A. Finite Precision Analysis
The primary task here is to analyze the precision requirements for performing recognition. The RF-LNS precision was varied to ascertain optimal LNS precisions and compare them against the cost of using FP architectures. Tables II, III, and IV give the mean AUC values across all runs to 2 decimal places for RF-LNS and training data amount combinations, for the bikes, cars and people datasets respectively. The performance of RF-LNS is reported with weight quantized with 4, 8, and 16 bits, and for different decision tree depths, from depth = 3 to depth = 7. For example a figure of %85 means that %85 of object images were correctly classified but %15 of the background images were incorrectly classified (i.e. thought to be foreground). For RF-LNS to maintain acceptable performance, 16 bits of precision are sufficient for all GRAZ02 categories, even when only 10% training examples are used. Such low precision required by RF-LNS makes it competitive with FP arithmetic for our generic object recognition application.

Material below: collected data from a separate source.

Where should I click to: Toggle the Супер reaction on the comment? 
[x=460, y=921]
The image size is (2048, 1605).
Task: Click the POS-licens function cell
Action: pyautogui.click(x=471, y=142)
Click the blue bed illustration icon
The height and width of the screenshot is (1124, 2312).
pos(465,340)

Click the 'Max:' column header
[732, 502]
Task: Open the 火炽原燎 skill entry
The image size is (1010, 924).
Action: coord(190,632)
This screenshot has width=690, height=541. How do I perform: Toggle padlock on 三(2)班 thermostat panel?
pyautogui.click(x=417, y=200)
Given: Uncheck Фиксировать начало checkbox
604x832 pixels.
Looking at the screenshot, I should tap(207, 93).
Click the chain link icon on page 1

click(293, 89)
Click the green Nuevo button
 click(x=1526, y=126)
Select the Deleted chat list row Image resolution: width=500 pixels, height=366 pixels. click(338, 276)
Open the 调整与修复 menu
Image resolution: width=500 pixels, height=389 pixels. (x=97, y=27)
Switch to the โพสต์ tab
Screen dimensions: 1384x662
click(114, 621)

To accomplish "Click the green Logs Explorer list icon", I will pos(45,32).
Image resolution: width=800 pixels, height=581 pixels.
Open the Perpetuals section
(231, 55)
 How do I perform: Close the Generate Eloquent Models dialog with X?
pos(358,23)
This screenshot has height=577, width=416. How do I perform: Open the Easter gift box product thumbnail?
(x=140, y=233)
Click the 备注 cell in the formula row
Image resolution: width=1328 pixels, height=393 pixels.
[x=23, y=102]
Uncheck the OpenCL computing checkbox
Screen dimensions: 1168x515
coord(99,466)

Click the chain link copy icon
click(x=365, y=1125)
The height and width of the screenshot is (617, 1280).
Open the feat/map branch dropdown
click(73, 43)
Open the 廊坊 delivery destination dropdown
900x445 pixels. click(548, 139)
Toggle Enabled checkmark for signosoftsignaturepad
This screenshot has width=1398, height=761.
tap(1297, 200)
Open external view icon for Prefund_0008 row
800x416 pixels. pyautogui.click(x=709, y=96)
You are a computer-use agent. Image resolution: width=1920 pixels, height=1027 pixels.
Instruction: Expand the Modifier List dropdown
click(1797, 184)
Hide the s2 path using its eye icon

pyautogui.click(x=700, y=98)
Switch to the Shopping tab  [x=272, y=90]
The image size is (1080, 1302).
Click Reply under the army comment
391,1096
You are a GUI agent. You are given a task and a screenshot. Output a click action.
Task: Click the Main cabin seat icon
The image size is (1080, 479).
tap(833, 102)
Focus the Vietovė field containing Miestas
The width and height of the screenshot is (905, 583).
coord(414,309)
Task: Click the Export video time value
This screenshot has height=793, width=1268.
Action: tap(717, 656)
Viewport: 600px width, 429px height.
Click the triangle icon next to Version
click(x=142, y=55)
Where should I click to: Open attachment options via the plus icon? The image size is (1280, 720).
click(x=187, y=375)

B. Efficiency and Hardware area
In order to evaluate the efficiency of RF-LNS classifier in terms of hardware area, 10-and 20-bit fixed-point (FX) implementations were synthesized for comparison, and the resulting numbers of slices are shown in Table V . It is worthy noting that on most datasets; the RF-LNS takes roughly the same number of slices as the inadequate 10-bit FX version. When compared against the more realistic 20-bit FX version, the RF-LNS classifiers are about one-half the size of the FX classifiers. Our design also achieved high speed clock rate processing. For the 1-bit RF-LNS, the power dissipation is small, and the area usage on FPGA is less than 2 percents.
VII. CONCLUSIONS AND FUTURE WORKS
Efficient hardware implementations of machine-learning techniques yield a variety of advantages over software solutions: increased processing speed, and reliability as well as reduced cost and complexity. In this paper RF technique is modified so that classification is performed by LNS arithmetic. The model is applied for generic object recognition task, it shows that at low precision the RF-LNS hardware has significant area savings compared to the fixed-point alternative. With these characteristics, RF-LNS may be a good way for designing a real-time low power object recognition systems. Our future goals include further exploring precision requirements for hardware RF-LNS, noise analysis to determine the robustness of the hardware classifier and expanding LNS hardware architectures to other machine learning algorithms.